La France propose aux États-Unis et à l’Iran de « traiter la question d’Ormuz à part » du reste du conflit et des négociations, car « elle est d’intérêt commun » et propose de lancer une mission multinationale pour sécuriser ce très stratégique bras de mer.
La solution au conflit ne viendra ni des États-Unis ni de l’Iran, il faut donc permettre aux belligérants de ne pas perdre la face, dit-on à Paris. L’alternative ou la troisième voie pourrait s’articuler autour du porte-avions français. Le Charles-de-Gaulle est naturellement un agrégateur de force, il est toujours accompagné d’une escorte de frégates.
État-major embarqué
Ce groupe aéronaval est aussi doté d’un état-major embarqué. Quelque 80 personnes avec à sa tête un amiral, il est donc taillé pour planifier et piloter une telle opération de déconfliction, et il peut accueillir des officiers de liaison.

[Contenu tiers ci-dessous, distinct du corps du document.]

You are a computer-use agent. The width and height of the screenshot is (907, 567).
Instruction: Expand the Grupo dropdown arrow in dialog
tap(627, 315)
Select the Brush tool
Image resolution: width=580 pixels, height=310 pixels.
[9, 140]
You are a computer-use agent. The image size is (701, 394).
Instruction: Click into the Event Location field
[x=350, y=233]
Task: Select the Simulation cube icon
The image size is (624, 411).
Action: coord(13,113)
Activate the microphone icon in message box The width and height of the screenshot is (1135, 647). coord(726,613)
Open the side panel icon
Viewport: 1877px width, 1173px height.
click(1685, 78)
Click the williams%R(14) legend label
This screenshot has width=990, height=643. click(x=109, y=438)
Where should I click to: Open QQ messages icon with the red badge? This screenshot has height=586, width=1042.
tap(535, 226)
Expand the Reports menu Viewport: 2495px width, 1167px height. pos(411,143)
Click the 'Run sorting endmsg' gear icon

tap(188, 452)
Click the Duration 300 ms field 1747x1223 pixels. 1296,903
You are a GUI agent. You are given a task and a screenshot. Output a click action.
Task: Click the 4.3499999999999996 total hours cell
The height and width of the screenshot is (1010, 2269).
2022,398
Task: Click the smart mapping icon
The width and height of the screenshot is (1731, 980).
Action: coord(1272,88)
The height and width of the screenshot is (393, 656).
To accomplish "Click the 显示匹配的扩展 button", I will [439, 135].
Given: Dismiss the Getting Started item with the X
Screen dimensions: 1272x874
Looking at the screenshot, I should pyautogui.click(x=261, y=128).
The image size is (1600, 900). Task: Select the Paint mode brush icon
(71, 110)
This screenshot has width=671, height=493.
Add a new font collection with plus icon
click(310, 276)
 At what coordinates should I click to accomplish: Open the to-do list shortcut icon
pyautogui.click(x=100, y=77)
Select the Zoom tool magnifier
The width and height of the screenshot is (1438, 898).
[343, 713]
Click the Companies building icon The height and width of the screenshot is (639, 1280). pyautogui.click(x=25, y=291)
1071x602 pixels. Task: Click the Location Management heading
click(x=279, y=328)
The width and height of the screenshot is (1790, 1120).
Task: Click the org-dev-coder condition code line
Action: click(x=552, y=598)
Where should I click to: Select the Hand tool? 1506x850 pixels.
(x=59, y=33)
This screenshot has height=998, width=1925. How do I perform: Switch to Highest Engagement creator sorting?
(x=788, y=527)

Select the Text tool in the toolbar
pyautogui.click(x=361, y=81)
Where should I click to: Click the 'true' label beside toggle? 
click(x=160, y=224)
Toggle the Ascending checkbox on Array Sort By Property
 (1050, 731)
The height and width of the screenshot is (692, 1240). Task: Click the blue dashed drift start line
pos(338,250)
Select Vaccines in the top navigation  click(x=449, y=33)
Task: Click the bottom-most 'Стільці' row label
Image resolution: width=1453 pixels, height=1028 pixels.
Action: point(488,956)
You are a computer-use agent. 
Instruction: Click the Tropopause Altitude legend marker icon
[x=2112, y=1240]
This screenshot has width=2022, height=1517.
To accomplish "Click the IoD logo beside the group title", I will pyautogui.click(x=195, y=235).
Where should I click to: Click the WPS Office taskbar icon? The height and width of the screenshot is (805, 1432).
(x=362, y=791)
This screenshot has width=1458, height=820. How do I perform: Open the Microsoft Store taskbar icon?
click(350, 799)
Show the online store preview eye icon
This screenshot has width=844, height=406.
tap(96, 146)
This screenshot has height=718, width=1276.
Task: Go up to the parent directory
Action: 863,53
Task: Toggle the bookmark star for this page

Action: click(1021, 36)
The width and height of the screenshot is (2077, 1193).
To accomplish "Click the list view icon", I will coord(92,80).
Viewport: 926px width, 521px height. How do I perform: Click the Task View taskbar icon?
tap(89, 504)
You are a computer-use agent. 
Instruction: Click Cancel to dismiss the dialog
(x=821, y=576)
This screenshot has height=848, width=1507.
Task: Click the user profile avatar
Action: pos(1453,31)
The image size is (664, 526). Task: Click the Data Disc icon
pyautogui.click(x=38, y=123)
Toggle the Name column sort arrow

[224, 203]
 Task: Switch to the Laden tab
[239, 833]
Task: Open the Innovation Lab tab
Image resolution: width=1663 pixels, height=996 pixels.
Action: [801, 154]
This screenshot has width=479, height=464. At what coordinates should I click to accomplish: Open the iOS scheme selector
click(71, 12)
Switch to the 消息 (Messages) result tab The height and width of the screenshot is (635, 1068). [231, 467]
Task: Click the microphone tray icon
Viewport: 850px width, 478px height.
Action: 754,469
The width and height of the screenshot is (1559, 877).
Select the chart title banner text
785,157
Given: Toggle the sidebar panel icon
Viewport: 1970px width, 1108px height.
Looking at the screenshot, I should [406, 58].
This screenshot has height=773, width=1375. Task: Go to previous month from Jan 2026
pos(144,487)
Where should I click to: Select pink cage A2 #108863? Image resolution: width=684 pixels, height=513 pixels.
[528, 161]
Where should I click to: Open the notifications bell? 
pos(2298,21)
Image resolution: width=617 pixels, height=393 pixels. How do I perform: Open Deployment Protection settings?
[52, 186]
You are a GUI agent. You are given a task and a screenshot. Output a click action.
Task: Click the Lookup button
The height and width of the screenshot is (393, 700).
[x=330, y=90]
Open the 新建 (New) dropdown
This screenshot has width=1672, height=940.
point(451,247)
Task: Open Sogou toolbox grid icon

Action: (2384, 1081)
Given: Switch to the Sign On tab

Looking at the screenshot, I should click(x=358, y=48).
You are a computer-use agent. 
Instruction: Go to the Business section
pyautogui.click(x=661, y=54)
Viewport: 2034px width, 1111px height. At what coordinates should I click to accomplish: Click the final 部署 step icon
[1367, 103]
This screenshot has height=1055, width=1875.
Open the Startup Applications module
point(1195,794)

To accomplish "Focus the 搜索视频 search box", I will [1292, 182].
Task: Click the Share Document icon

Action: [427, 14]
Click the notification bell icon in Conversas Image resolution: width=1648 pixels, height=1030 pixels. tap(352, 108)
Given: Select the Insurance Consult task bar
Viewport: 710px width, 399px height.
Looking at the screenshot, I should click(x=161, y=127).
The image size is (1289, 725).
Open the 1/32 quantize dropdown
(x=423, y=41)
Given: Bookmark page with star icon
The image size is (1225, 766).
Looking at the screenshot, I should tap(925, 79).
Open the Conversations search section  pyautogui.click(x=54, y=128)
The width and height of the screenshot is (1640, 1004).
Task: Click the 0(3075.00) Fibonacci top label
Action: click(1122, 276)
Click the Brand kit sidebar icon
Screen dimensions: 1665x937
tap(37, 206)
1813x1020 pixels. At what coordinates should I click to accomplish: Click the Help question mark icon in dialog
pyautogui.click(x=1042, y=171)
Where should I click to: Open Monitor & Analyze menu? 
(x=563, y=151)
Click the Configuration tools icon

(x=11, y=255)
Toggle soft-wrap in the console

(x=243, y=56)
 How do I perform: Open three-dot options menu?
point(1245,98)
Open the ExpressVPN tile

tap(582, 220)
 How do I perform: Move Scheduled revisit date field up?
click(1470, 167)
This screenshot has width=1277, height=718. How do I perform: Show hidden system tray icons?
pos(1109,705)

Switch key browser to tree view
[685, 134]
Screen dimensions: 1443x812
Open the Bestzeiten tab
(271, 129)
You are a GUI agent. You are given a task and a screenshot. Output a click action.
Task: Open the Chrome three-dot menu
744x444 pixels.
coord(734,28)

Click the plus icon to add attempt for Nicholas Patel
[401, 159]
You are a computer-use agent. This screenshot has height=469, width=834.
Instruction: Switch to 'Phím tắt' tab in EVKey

Ces opérations de sécurisation sont d’ailleurs bien connues des marins français. En 1988 avec l’opération Prométhée, le groupe aéronaval français avait déjà sécurisé Ormuz. Et plus récemment, en mer Rouge, l’opération Aspidès sous l’égide de l’Union européenne a permis de protéger le trafic maritime.
Une coalition à l’image des volontaires pour l’Ukraine
Pour bâtir cette coalition, à l’image de la « Coalition des volontaires » pour l’Ukraine, l’Amirauté britannique travaille étroitement avec l’état-major des armées à Paris. Les Pays-Bas et l’Italie, qui ont des frégates dans l’océan Indien, pourraient facilement intégrer le dispositif. Le Japon a également manifesté son intérêt, l’Inde en revanche n’a pas répondu aux sollicitations.
Cette opération navale, qui s’inscrirait dans la durée, n’aurait aucun lien avec les États-Unis, et ne serait pas une militarisation du détroit, insistent les militaires. « On ne créera pas de réassurance par la force », disent les marins, et de préciser qu’ils n’escorteront pas les bâtiments civils, mais plutôt qu’ils les accompagneront à travers le détroit d’Ormuz.
Les mots ont un sens, d’un point de vue légal, escorter ferait d’eux des belligérants.